=== Document excerpt ===

- Origin: Long Island, New York
- Genres: Rock
- Years active: 1979–present
- Members: Jeff Mattson Klyph Black Tom Circosta Dave Diamond
- Past members: Rob Barraco Jennifer Markard Joe Chirco Pete Levin Joe Ciarvella Alan Lerner Jeff Quay
- Website: www.zentricksters.com

= Zen Tricksters =

American rock band

The Zen Tricksters are an American Grateful Dead cover band. For over forty years, the Zen Tricksters have been playing Grateful Dead covers and jam band music, as well as derivative original songs. The band started out as the Volunteers, playing small venues around New York's Long Island. At its core, the band has been composed of Jeff Mattson on lead guitar and vocals, for most of its history, Tom Circosta on rhythm guitar and vocals, and Klyph Black on bass and vocals.

Over the years, the Zen Tricksters have gone through several lineup changes. Jennifer Markard was a founding member and original songwriter and vocalist in the band its first ten years of touring. Both Jeff Mattson and one of their former members, keyboard player Rob Barraco, was called to play with Phil and Friends for three shows in October 1999, and Rob continued to play with Phil Lesh and Friends, and with such groups as the Dark Star Orchestra, the Other Ones, and the Dead. Their current lineup, in addition to Mattson, Circosta, and Black, includes Dave Diamond on drums.

=== Dataset content ===

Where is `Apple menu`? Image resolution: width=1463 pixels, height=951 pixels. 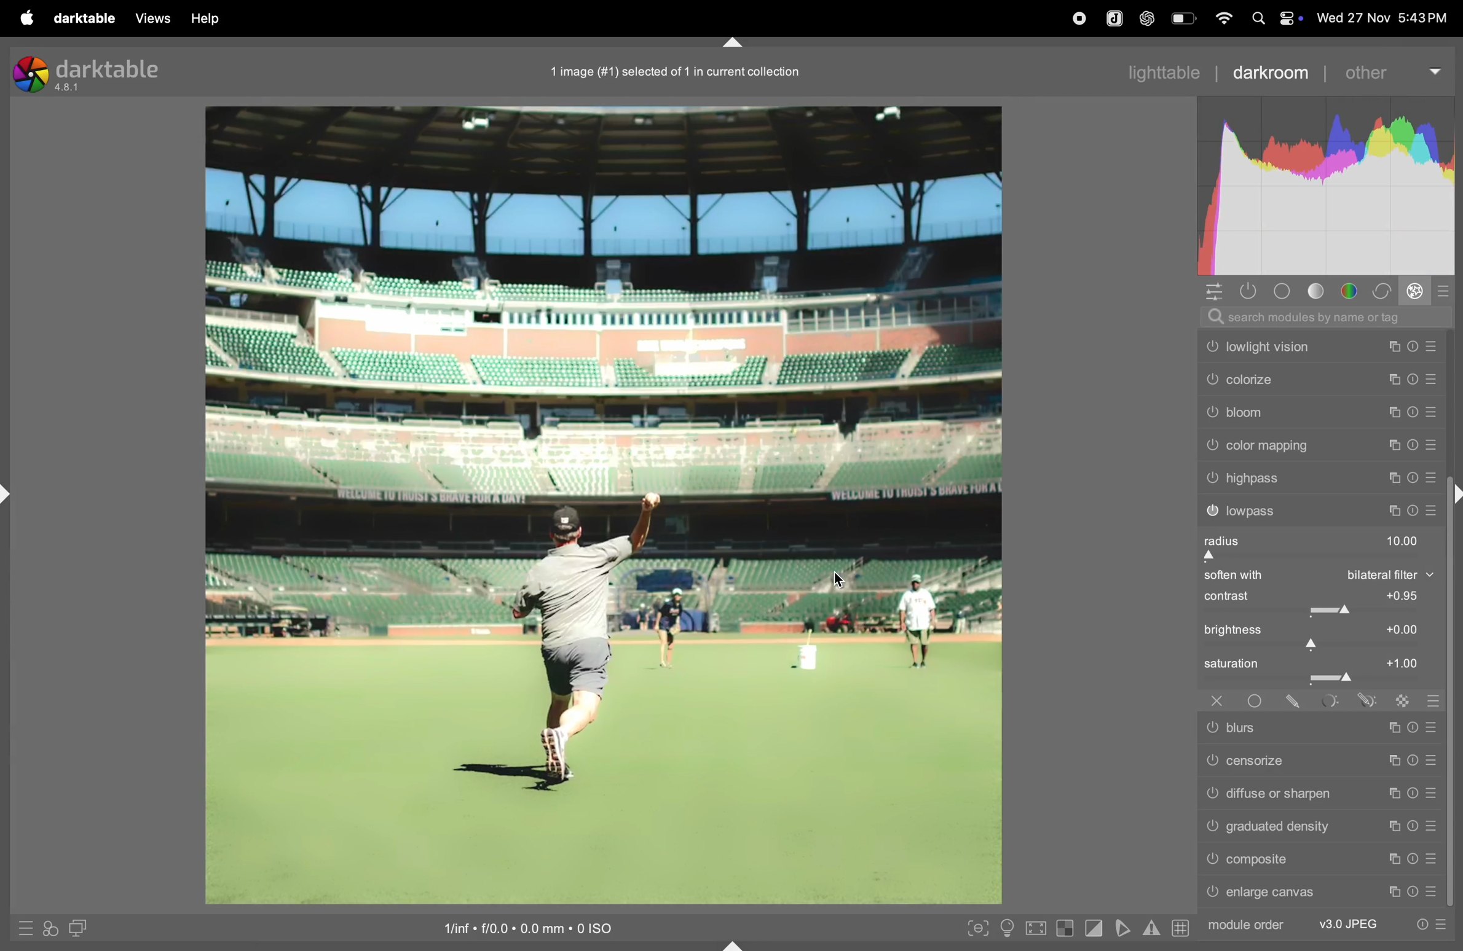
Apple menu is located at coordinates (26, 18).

===
=== Dataset content ===

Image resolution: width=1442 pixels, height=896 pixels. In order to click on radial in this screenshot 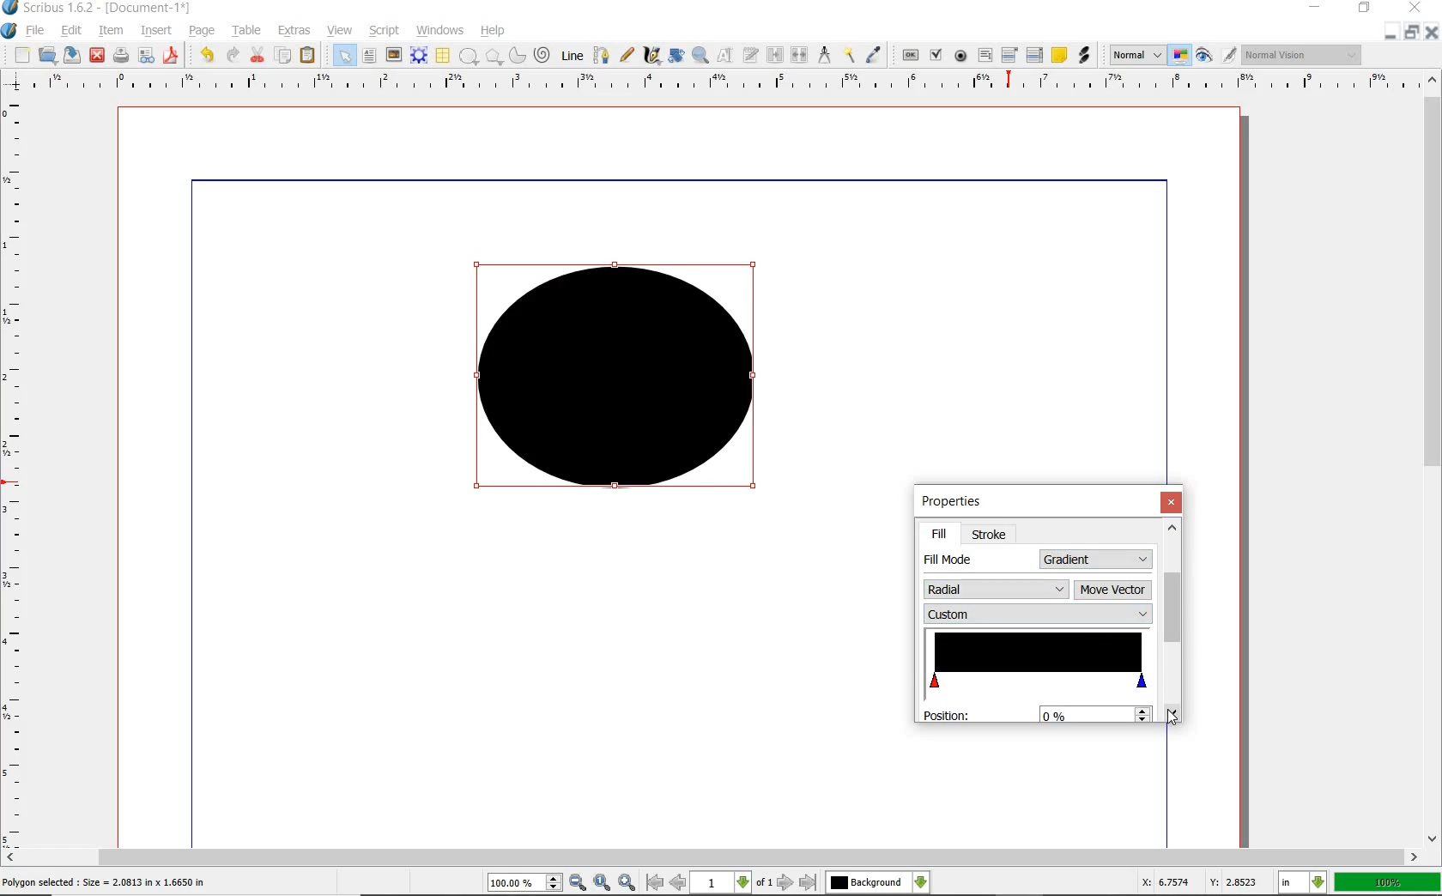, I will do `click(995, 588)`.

===
=== Dataset content ===

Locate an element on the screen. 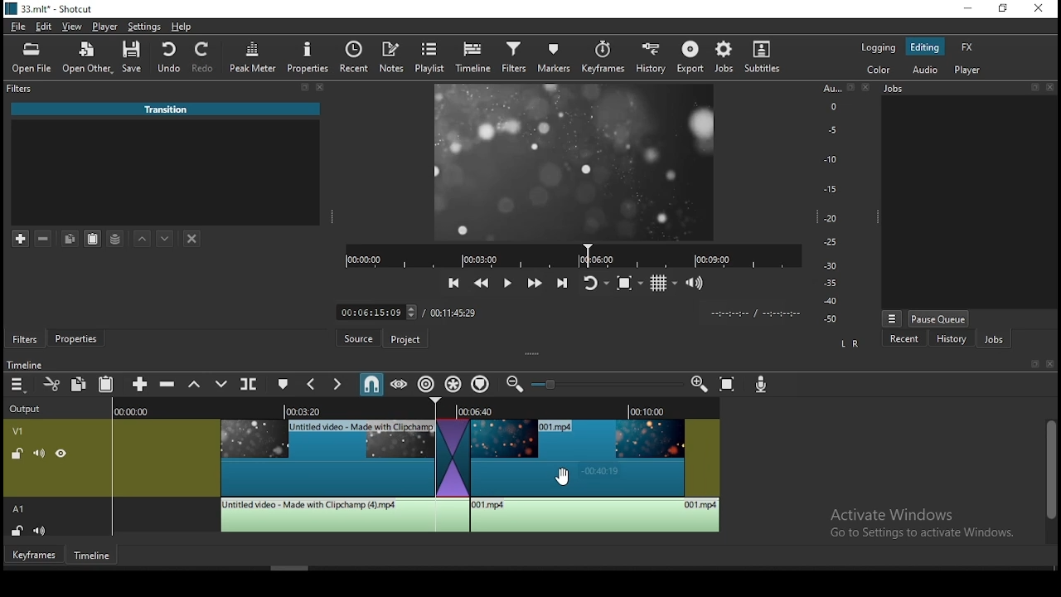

===

- _Complete the following_:
**a)** Name every past member of the band listed in the Zen Tricksters article.
**b)** Write a continuation of the Zen Tricksters article that picks up after its final sentence.

- _The answers_:
**a)** Rob Barraco, Jennifer Markard, Joe Chirco, Pete Levin, Joe Ciarvella, Alan Lerner, Jeff Quay

**b)**
In 2006 they began touring with former Grateful Dead singer Donna Jean Godchaux MacKay as Kettle Joe's Psychedelic Swamp Revue, with Drummer Joe Ciarvella. In late 2006 the band changed drummers and formed Donna Jean and the Tricksters. In 2009 the band morphed into the Donna Jean Godchaux Band and it retained Jeff Mattson. The Zen Tricksters went on hiatus from touring but Klyph Black, Tom Circosta and Dave Diamond are touring with additional musicians as Klyph Black & Rumor Has It.

The Zen Tricksters maintain an active performance schedule, appearing in various lineups throughout the year.

== Music ==
Known to their fans as the Tricksters, the band generally plays a mixture of Grateful Dead and other covers, and their own derivative/ original songs.

== Venues ==
Playing relatively small venues around the North Shore of Long Island, such as Theodore's in Oyster Bay and New York Ave in Huntington. For many years, through most of the 1980s into the early 1990s, they were a Saturday night staple at the Right Track Inn in Freeport, Long Island, New York Every Saturday night. The band grew in popularity to become one of the leading Grateful Dead cover bands in the New York metro area. In time they found themselves playing New York City clubs such as the Wetlands, a club dedicated to the jam band genre. In the early 1990s the band increased the range of their touring to locations from Maine to North Carolina. Their popularity increased following the death of Jerry Garcia, when a broader audience saw the band and attended Dead themed festivals like the Gathering of the Vibes.

== Discography ==

- Holy Fool (1998)
- A Love Surreal (1999)
- Shaking Off the Weirdness (2003)
- For Rex: The Black Tie Dye Ball - The Zen Tricksters w/Donna Jean Godchaux, Mickey Hart, Tom Constanten, David Nelson, Michael Falzarano, Rob Barraco (2006)
- Donna Jean and the Tricksters (2008)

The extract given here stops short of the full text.